=== TEXTE ===
= = = = = = =

Les esprits et les ambitions commencent à s’échauffer dans les appareils politiques. Mais beaucoup ne veulent pas encore se découvrir pour mieux préserver l’avenir notamment à Orléans et Tours.
Les dates précises ne sont pas encore connues, mais les municipales devraient se dérouler en mars ou avril 2020 dans la mesure où le dernier scrutin local remonte aux 23 et 30 mars 2014. L’échéance est encore lointaine tout en étant présente dans toutes les appareils politiques. Certains commencent à se découvrir, d’autres préfèrent attendre le verdict des élections européennes du 26 mai 2019. C’est cette date qui donnera véritablement le coup d’envoi des municipales de 2020. Il est vrai que l’issue des urnes dans plusieurs villes va dépendre en grande partie de la position de LREM qui semble prête à soutenir -sous conditions- certains maires sortants. C’est vrai de Christophe Bouchet à Tours, d’Olivier Carré à Orléans ou de Pascal Blanc à Bourges. Ces maires « macron-compatibles » pourraient hésiter avant de monter dans la galère LREM si celle ci subissait une avarie sévère aux européennes. C’est pourquoi à Tours, Orléans ou Bourges on préfère aujourd’hui passer l’hiver sans prendre de risque.
La révision constitutionnelle, si elle était adoptée, pourrait également jouer un rôle : en réduisant de 30% le nombre de députés, nombre de parlementaires, en particulier LREM au faible ancrage local- vont se retrouver sans poste. Ce qui pourrait alors, dans certains cas, les pousser à participer aux combats municipaux.
Un paysage politique qui évoluera peu
La mairie de Chartres.

= = = = = = =

=== CONSIGNE 1 ===
Dans les entrées ci-dessous, remplacez « Task » par « Tâche » sans rien modifier d'autre, puis recopiez-les en omettant les images.

=== Données pour localiser des cibles visibles ===
= = = = = = =

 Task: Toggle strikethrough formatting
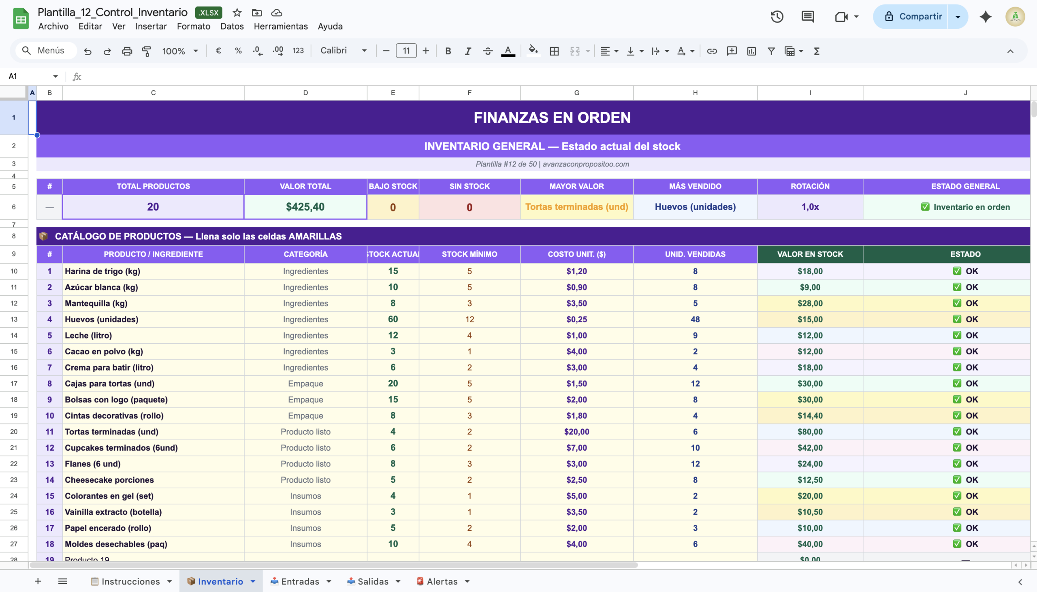click(x=488, y=51)
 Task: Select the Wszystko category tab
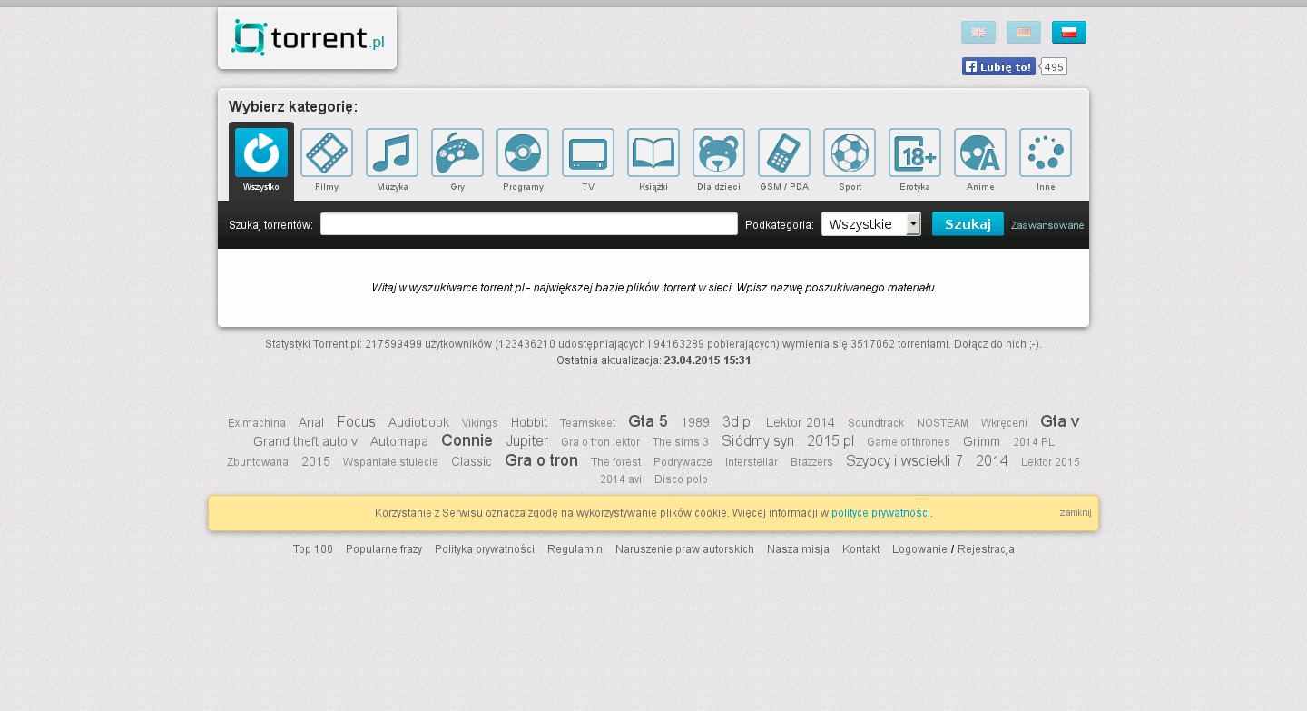pos(261,154)
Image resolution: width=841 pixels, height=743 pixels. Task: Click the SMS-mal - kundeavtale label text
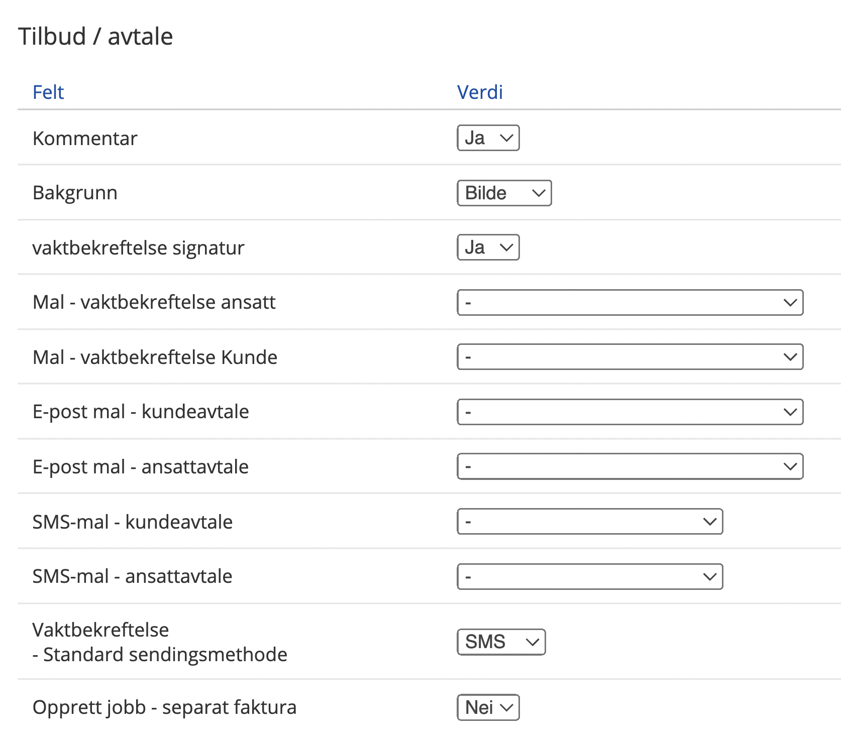coord(133,522)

= = = = = = =

=== CONSIGNE 2 ===
D'après le texte sur les municipales de 2020 :
(a) À quelle date se tiennent les élections européennes ?
(b) De quel pourcentage la révision constitutionnelle réduirait-elle le nombre de députés ?
(c) Quel maire sortant est cité pour Bourges ?

=== RÉPONSE ATTENDUE 1 ===
 Tâche: Toggle strikethrough formatting
click(x=488, y=51)
 Tâche: Select the Wszystko category tab
pos(261,154)
Image resolution: width=841 pixels, height=743 pixels. Tâche: Click the SMS-mal - kundeavtale label text
coord(133,522)

=== RÉPONSE ATTENDUE 2 ===
(a) Le 26 mai 2019.
(b) De 30 %.
(c) Pascal Blanc.